▸ **Your instructions**: Tally the lines in the records below that contain the string "input", treating case as significant. Give only the number.

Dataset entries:
_ _ _ _

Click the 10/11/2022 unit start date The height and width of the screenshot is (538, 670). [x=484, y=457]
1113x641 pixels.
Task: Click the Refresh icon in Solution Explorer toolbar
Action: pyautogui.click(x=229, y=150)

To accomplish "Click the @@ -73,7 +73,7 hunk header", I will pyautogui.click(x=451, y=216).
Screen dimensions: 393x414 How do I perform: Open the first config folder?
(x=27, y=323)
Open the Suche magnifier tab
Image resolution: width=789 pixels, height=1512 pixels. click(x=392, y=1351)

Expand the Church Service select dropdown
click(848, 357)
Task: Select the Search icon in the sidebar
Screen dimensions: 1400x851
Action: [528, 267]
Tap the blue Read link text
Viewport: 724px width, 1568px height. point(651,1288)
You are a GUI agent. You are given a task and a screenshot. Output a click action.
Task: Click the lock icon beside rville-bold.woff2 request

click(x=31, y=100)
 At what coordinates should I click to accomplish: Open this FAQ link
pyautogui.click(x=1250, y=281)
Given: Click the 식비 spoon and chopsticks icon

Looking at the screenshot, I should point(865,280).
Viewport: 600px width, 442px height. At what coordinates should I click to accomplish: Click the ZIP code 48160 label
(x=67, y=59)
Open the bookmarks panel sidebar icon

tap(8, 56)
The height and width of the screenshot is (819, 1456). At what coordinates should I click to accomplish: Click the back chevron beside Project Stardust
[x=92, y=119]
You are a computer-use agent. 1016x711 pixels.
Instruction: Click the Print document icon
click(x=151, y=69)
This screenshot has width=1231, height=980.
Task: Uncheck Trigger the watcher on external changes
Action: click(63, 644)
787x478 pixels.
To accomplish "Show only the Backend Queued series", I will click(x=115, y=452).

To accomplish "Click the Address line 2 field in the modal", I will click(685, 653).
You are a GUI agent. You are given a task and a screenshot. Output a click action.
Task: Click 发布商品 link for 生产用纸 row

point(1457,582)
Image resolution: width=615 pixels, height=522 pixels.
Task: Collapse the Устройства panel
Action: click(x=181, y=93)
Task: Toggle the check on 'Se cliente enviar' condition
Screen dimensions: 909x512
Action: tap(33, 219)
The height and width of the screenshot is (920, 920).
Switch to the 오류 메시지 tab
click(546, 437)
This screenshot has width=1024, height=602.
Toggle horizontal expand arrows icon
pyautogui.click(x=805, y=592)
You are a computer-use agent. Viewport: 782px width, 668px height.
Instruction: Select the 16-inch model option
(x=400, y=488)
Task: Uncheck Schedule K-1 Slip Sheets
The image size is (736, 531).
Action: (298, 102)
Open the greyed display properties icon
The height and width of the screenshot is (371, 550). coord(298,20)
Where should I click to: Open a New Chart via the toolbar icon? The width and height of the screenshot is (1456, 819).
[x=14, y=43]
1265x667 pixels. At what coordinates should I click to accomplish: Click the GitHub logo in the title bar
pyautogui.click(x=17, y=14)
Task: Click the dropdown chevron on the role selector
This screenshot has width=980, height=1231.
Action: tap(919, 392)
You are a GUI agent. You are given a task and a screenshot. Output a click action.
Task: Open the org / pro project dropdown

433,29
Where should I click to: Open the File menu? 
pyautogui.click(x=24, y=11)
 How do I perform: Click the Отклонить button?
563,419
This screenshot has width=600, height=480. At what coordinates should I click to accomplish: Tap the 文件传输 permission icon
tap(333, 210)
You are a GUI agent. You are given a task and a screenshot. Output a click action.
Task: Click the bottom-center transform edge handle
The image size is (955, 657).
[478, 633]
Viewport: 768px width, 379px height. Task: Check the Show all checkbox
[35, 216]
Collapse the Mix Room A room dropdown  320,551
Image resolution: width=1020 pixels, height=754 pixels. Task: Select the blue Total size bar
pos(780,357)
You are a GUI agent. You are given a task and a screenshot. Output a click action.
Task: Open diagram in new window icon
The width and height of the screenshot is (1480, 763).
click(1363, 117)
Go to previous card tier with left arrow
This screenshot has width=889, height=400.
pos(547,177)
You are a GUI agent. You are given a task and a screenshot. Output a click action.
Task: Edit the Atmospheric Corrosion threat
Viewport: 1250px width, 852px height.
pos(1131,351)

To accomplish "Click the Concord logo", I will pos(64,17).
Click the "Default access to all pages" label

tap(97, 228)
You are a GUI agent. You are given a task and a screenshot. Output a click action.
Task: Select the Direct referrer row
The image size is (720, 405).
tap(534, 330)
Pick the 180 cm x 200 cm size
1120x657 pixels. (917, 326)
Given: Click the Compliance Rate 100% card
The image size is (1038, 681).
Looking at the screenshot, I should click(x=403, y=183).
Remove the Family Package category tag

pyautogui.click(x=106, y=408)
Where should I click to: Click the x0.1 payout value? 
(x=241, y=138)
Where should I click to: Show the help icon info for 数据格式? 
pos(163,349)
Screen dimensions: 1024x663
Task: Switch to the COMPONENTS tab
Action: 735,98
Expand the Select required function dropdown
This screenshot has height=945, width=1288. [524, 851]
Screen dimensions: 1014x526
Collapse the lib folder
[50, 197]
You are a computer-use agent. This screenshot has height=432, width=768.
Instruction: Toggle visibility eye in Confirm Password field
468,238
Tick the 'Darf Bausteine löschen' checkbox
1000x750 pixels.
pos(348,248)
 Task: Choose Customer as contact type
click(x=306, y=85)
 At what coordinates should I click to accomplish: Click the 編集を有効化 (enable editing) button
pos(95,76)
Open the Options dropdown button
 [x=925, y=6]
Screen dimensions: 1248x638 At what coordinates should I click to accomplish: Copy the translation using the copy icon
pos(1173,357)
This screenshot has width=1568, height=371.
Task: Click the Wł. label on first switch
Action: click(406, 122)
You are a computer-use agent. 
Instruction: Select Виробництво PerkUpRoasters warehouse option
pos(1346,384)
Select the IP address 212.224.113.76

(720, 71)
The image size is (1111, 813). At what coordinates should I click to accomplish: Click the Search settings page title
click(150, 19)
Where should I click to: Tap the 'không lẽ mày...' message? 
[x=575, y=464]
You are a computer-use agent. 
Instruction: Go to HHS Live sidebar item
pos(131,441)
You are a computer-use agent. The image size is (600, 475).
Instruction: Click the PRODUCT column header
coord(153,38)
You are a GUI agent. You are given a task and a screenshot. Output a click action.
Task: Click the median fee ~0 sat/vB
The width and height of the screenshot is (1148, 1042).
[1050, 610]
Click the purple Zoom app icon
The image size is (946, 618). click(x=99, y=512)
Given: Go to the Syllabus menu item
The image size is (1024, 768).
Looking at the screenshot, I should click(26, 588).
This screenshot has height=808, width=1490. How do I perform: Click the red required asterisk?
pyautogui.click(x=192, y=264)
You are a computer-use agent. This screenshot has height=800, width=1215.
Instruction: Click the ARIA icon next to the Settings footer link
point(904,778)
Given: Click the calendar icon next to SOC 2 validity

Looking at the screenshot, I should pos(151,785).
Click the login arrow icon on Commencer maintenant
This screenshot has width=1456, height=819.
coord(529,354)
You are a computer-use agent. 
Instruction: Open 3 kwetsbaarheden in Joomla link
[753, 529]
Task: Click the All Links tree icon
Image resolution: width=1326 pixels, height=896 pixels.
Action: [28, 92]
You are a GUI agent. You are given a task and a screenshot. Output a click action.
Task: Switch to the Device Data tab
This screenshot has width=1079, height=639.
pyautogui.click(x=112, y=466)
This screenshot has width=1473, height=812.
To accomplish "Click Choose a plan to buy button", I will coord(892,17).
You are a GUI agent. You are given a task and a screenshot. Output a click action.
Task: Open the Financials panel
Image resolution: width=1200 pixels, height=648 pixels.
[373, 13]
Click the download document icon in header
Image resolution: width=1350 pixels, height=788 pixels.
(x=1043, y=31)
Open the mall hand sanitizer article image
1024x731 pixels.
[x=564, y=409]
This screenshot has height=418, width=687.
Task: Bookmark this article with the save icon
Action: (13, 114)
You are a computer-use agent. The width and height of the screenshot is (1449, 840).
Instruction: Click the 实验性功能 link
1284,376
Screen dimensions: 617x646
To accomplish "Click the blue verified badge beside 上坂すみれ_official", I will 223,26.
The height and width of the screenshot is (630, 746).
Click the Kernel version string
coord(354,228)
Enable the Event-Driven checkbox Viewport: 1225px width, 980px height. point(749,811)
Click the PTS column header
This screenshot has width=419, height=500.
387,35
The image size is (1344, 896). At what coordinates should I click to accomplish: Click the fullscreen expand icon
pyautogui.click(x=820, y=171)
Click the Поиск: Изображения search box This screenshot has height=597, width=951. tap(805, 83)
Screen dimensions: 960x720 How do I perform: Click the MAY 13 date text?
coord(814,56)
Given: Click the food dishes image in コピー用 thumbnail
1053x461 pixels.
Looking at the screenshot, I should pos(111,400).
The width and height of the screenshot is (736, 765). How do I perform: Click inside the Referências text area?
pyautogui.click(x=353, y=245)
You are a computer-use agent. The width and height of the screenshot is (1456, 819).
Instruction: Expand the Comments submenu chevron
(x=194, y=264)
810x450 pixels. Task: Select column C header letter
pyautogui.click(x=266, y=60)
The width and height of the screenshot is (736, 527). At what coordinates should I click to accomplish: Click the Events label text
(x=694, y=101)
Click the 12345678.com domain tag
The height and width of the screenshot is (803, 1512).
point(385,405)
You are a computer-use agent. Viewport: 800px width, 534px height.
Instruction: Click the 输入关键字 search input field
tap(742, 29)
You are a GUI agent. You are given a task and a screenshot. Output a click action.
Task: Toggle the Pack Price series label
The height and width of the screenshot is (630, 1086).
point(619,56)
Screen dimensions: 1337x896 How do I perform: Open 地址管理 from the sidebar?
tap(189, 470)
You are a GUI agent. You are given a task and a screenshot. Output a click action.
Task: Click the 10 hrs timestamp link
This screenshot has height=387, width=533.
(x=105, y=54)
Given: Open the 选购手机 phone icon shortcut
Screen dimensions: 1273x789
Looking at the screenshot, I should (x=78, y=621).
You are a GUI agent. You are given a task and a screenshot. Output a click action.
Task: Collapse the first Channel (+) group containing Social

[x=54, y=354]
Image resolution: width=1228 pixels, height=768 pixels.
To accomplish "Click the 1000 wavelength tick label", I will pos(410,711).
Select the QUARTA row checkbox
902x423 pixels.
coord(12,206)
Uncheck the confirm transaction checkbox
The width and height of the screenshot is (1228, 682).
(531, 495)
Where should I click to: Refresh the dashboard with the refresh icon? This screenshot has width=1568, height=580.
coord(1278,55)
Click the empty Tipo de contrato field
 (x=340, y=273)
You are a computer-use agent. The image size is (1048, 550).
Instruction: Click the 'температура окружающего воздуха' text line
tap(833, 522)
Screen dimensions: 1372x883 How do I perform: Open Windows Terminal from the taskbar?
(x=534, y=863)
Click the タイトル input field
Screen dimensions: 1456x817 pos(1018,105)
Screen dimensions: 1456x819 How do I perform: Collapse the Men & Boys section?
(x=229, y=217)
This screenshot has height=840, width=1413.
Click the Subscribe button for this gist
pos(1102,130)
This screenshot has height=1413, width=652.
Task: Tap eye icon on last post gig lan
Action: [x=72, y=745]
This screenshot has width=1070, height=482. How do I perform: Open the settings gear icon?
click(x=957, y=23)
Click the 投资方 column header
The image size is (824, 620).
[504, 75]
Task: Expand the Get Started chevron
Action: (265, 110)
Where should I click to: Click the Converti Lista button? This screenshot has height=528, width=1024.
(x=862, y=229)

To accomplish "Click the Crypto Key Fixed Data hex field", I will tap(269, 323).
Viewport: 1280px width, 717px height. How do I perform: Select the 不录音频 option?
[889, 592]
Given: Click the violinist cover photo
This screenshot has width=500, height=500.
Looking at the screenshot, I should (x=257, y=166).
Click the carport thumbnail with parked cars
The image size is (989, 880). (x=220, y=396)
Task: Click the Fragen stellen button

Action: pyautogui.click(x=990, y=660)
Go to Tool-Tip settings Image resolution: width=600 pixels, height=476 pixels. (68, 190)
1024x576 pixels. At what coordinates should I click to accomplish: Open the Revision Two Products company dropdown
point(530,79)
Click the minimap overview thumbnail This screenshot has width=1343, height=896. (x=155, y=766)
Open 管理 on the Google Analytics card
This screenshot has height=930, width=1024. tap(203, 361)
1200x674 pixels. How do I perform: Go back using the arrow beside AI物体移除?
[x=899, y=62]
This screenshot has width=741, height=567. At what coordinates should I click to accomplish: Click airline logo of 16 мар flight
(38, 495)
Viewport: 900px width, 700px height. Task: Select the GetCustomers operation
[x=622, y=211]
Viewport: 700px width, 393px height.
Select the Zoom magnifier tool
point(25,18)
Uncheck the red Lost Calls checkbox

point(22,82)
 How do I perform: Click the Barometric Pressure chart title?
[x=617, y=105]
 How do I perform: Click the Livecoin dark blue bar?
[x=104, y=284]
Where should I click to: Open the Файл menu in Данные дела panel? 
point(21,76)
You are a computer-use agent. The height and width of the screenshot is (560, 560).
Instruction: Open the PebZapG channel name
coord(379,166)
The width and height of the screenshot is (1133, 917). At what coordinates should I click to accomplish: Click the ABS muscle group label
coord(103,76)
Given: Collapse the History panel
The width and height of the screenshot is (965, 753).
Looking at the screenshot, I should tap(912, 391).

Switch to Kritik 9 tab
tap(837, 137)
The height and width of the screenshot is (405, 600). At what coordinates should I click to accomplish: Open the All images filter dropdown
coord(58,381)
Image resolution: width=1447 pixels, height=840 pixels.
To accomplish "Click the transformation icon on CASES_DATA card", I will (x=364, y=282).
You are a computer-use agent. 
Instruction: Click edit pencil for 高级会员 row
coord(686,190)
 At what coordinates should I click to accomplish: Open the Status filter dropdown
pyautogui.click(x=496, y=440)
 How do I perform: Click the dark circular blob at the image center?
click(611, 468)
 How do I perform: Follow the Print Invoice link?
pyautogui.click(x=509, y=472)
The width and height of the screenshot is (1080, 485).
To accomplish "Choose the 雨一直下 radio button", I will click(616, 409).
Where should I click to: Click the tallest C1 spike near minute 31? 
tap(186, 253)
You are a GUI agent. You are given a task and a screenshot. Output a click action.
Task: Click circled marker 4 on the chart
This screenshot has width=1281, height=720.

_ _ _ _

▸ **Reply to the exercise**: 2